Page text
The Arbitrator shall award to the prevailing Party in such arbitration recovery
of reasonable costs and expenses incurred in ascertaining, preparing to enforce
and enforcing such Party's rights, including the arbitrator's compensation and
the other expenses of the arbitration, reasonable experts' fees and attorneys'
fees, costs and expenses.

                      (e) Except as required by law, all arbitration proceedings
under this Section 7.14 shall be confidential, and the Arbitrator may issue
appropriate orders to safeguard confidential information. Except as required by
law or to permit a court of competent jurisdiction (as described below) to enter
judgment upon the award rendered in the arbitration, no Party shall make (or
instruct the arbitrator to make) any public announcement with respect to the
proceedings or decision of any arbitration without the consent of the other
Party.

                                      -53-









<PAGE>




                      (f) Notwithstanding anything to the contrary in this
Section 7.14, any Party may seek immediate injunctive or other interim relief or
other equitable remedies in any state or federal court of competent
jurisdiction, without resort to arbitration as necessary to prevent breaches of
this Agreement and to enforce specifically this Agreement, in addition to any
other remedy to which such Party may be entitled at law or in equity. In the
event of any such action, the non-prevailing Party shall indemnify the
prevailing Party for reasonable attorneys' fees (including those for
negotiations, trial and appeals) and disbursements incurred by the prevailing
Party in such action.

To do
(a) In the arbitration clause, to whom does the Arbitrator award recovery of reasonable costs and expenses?
(b) State whether each statement below agrees with the arbitration clause, answering yes or no and quoting the words that decide it: (i) Arbitration proceedings under Section 7.14 are open to the public. (ii) Any Party may seek injunctive relief in a state or federal court without going to arbitration. (iii) The Arbitrator may issue orders to protect confidential information.
(c) Copy the arbitration clause, everything from "The Arbitrator shall" down to "costs and expenses.", and swap "expenses" for "outlays" throughout that part.

Data lines
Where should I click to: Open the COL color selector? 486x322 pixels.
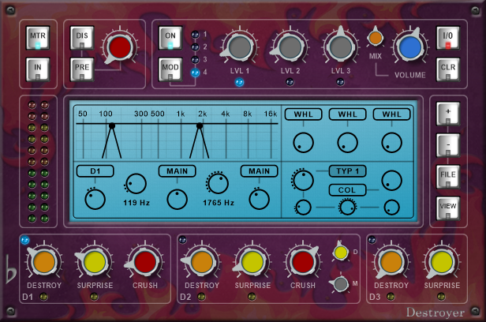(347, 189)
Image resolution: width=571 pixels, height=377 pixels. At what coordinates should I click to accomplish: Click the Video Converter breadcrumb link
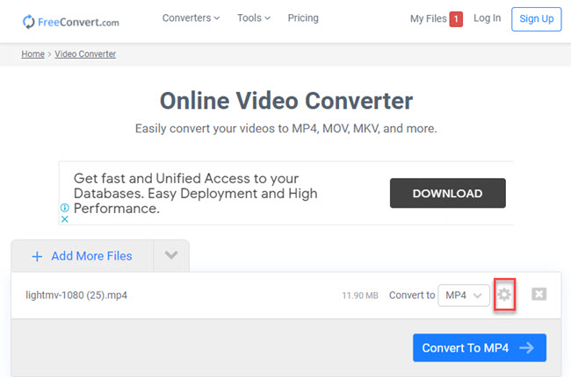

Exercise answers
(a) The prevailing Party in the arbitration.

(b)
(i) No: "all arbitration proceedings under this Section 7.14 shall be confidential"
(ii) Yes: "any Party may seek immediate injunctive or other interim relief or other equitable remedies in any state or federal court of competent jurisdiction, without resort to arbitration"
(iii) Yes: "the Arbitrator may issue appropriate orders to safeguard confidential information"

(c)
The Arbitrator shall award to the prevailing Party in such arbitration recovery
of reasonable costs and outlays incurred in ascertaining, preparing to enforce
and enforcing such Party's rights, including the arbitrator's compensation and
the other outlays of the arbitration, reasonable experts' fees and attorneys'
fees, costs and outlays.